--- Supplied entries ---

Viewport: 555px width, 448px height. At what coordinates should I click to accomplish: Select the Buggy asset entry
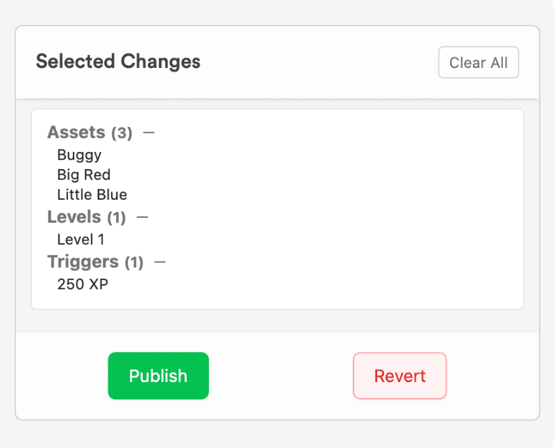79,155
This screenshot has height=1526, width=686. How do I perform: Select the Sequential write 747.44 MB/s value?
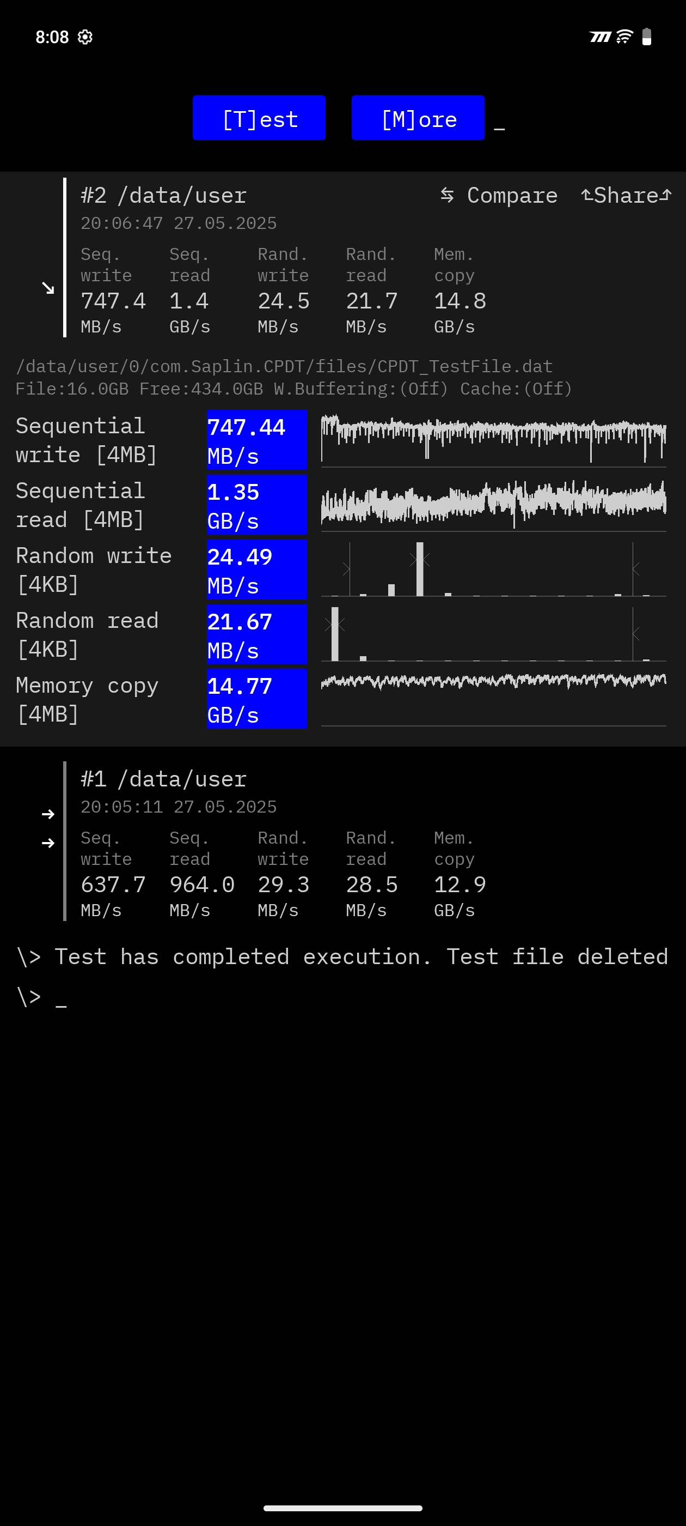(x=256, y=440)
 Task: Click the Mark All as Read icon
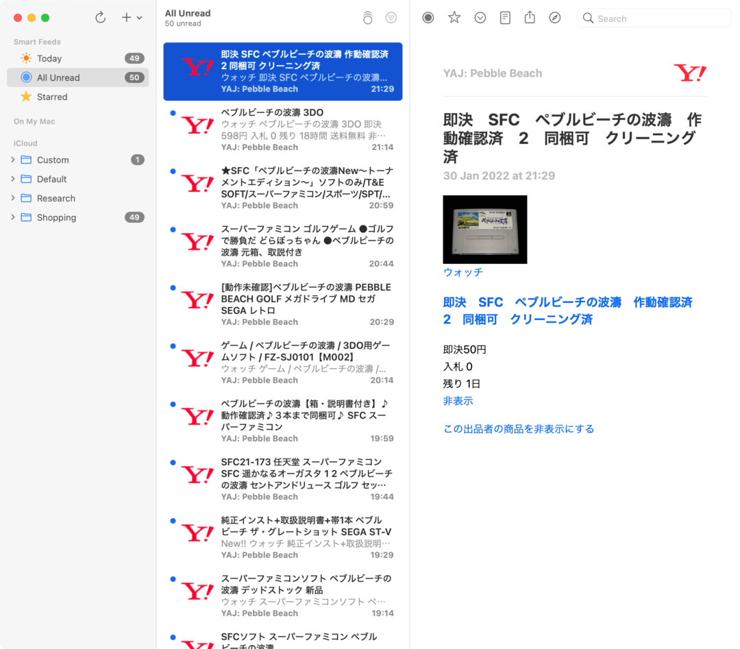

---

Please copy every one of the rows above verbatim, leaving out the pictures.

Viewport: 555px width, 448px height. At what coordinates should I click to accomplish: Select the Buggy asset entry
79,155
This screenshot has height=1526, width=686. How do I perform: Select the Sequential write 747.44 MB/s value?
(x=256, y=440)
 Task: Click the Mark All as Read icon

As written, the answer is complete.